Visualization package for Spark NLP

Project description

spark-nlp-display

A library for the simple visualization of different types of Spark NLP annotations.

Supported Visualizations:

  • Dependency Parser
  • Named Entity Recognition
  • Entity Resolution
  • Relation Extraction
  • Assertion Status

Complete Tutorial

Open In Colab

https://github.com/JohnSnowLabs/spark-nlp-display/blob/main/tutorials/Spark_NLP_Display.ipynb

Requirements

  • spark-nlp
  • ipython
  • svgwrite
  • pandas
  • numpy

Installation

pip install spark-nlp-display

How to use

Databricks

For all modules, pass in the additional parameter "return_html=True" in the display function and use Databrick's function displayHTML() to render visualization as explained below:

from sparknlp_display import NerVisualizer

ner_vis = NerVisualizer()

## To set custom label colors:
ner_vis.set_label_colors({'LOC':'#800080', 'PER':'#77b5fe'}) #set label colors by specifying hex codes

pipeline_result = ner_light_pipeline.fullAnnotate(text) ##light pipeline
#pipeline_result = ner_full_pipeline.transform(df).collect()##full pipeline

vis_html = ner_vis.display(pipeline_result[0], #should be the results of a single example, not the complete dataframe
                    label_col='entities', #specify the entity column
                    document_col='document', #specify the document column (default: 'document')
                    labels=['PER'], #only allow these labels to be displayed. (default: [] - all labels will be displayed)
                    return_html=True)

displayHTML(vis_html)

title

Jupyter

To save the visualization as html, provide the export file path: save_path='./export.html' for each visualizer.

Dependency Parser

from sparknlp_display import DependencyParserVisualizer

dependency_vis = DependencyParserVisualizer()

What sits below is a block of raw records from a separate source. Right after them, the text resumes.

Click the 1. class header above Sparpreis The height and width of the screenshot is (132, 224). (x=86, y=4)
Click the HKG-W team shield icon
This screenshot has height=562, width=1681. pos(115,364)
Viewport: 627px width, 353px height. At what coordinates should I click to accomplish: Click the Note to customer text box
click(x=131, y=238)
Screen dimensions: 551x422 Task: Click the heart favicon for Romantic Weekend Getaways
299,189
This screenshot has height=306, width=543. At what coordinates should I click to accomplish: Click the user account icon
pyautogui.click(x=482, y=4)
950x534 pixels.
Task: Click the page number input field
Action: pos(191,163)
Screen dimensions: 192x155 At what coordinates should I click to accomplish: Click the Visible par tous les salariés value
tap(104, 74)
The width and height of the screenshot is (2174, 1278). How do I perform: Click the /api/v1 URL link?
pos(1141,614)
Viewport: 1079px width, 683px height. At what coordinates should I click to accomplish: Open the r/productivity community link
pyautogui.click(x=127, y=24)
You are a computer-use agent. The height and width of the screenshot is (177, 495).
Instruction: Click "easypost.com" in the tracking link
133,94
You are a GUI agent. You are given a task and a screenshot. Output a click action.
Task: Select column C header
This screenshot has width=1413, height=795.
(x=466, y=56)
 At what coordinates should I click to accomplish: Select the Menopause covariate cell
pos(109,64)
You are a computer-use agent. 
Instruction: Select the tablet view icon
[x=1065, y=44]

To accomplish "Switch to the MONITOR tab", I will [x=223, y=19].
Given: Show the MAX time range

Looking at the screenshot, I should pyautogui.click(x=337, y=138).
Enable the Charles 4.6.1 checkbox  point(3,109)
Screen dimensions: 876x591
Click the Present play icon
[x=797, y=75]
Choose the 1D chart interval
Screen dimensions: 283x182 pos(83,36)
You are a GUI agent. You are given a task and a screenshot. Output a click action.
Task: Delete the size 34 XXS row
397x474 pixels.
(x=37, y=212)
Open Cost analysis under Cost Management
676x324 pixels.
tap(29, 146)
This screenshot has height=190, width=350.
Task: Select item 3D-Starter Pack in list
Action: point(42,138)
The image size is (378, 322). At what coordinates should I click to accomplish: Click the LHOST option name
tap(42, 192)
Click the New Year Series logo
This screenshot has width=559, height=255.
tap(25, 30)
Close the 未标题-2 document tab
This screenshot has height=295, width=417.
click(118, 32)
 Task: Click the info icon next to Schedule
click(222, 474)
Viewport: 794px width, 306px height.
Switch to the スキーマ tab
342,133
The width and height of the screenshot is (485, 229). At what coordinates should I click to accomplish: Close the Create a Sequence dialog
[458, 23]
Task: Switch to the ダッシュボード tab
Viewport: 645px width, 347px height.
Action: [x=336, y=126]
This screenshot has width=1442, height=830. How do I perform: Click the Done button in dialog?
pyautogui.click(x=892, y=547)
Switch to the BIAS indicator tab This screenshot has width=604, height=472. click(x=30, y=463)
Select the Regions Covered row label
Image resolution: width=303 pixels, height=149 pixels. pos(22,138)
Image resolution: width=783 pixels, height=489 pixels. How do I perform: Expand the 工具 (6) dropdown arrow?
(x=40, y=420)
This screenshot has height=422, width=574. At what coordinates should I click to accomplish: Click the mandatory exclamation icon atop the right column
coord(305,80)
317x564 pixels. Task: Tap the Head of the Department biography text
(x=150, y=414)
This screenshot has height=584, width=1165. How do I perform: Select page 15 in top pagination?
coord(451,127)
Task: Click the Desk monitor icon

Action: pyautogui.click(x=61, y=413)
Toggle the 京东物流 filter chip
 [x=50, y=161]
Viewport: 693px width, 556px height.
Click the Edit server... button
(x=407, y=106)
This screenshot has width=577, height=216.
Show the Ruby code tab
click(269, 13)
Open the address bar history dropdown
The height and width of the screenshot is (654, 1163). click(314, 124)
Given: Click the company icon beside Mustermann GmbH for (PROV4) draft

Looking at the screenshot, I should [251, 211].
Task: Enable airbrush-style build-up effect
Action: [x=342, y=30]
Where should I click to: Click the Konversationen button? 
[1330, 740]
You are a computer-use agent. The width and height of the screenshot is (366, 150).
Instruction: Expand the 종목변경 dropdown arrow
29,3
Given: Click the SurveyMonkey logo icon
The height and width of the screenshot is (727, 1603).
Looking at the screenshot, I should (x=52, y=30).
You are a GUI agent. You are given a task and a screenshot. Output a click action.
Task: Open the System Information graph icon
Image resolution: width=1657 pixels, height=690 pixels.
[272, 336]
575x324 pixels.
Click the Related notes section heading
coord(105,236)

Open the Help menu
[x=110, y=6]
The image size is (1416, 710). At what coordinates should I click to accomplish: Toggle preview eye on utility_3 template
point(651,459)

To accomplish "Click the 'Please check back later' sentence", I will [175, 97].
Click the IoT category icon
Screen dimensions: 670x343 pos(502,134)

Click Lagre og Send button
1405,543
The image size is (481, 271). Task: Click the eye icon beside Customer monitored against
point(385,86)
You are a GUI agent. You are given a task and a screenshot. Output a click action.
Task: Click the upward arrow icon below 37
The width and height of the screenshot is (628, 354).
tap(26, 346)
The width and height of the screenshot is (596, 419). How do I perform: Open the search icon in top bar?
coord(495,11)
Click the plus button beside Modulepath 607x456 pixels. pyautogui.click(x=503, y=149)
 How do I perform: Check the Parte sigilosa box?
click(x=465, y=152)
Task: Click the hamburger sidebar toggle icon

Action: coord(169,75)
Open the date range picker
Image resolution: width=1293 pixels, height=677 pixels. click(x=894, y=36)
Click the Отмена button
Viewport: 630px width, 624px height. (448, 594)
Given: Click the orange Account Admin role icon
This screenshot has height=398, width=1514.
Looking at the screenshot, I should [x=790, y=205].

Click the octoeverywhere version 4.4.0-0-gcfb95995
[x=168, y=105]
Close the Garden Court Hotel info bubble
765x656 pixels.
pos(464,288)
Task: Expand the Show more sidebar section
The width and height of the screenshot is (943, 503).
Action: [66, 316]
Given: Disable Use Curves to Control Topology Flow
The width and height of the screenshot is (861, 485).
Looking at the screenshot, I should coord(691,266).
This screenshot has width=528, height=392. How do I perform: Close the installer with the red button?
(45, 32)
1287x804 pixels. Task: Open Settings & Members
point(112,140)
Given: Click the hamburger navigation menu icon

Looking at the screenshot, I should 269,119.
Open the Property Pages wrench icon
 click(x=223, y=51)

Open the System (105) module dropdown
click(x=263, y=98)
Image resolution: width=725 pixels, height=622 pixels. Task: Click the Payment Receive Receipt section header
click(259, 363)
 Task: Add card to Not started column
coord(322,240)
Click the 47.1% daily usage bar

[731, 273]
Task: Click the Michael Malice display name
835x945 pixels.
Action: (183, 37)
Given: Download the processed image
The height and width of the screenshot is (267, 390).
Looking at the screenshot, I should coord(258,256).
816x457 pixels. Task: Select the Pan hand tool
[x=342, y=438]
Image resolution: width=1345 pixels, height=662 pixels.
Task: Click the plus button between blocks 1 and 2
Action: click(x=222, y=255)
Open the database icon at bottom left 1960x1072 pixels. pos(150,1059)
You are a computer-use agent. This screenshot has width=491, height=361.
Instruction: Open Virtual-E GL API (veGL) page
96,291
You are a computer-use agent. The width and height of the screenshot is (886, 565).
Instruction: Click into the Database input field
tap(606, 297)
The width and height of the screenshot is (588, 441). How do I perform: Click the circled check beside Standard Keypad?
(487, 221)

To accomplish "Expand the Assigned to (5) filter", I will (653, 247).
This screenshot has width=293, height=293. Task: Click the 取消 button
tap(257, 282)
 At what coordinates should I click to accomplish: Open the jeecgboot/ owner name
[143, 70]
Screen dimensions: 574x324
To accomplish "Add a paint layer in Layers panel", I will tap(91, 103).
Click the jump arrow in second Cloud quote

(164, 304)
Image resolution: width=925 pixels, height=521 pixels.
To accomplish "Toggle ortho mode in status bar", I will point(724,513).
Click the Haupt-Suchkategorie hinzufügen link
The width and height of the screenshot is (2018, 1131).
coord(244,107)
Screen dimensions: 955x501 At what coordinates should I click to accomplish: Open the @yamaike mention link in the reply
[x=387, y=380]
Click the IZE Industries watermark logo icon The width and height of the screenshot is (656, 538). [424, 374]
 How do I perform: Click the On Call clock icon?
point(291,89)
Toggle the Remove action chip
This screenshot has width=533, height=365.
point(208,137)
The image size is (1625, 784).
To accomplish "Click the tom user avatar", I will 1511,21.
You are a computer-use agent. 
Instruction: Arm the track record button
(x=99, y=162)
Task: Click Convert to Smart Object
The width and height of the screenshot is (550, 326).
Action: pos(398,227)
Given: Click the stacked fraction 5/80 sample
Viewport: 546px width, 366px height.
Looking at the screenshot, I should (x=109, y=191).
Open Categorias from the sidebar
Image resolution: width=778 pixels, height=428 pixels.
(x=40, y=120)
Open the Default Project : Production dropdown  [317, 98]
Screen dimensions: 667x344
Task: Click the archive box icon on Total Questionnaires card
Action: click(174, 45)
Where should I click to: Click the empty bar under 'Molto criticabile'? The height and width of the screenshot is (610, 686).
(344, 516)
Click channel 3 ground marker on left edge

pipeline_result = dp_pipeline.fullAnnotate(text)
#pipeline_result = dp_full_pipeline.transform(df).collect()##full pipeline

dependency_vis.display(pipeline_result[0], #should be the results of a single example, not the complete dataframe.
                       pos_col = 'pos', #specify the pos column
                       dependency_col = 'dependency', #specify the dependency column
                       dependency_type_col = 'dependency_type', #specify the dependency type column
                       save_path='./export.html' # optional - to save viz as html. (default: None)
                       )

title

Named Entity Recognition

from sparknlp_display import NerVisualizer

ner_vis = NerVisualizer()

pipeline_result = ner_light_pipeline.fullAnnotate(text)
#pipeline_result = ner_full_pipeline.transform(df).collect()##full pipeline

ner_vis.display(pipeline_result[0], #should be the results of a single example, not the complete dataframe
                    label_col='entities', #specify the entity column
                    document_col='document', #specify the document column (default: 'document')
                    labels=['PER'], #only allow these labels to be displayed. (default: [] - all labels will be displayed)
                    save_path='./export.html' # optional - to save viz as html. (default: None)
                    )

## To set custom label colors:
ner_vis.set_label_colors({'LOC':'#800080', 'PER':'#77b5fe'}) #set label colors by specifying hex codes

title

Entity Resolution

from sparknlp_display import EntityResolverVisualizer

er_vis = EntityResolverVisualizer()

pipeline_result = er_light_pipeline.fullAnnotate(text)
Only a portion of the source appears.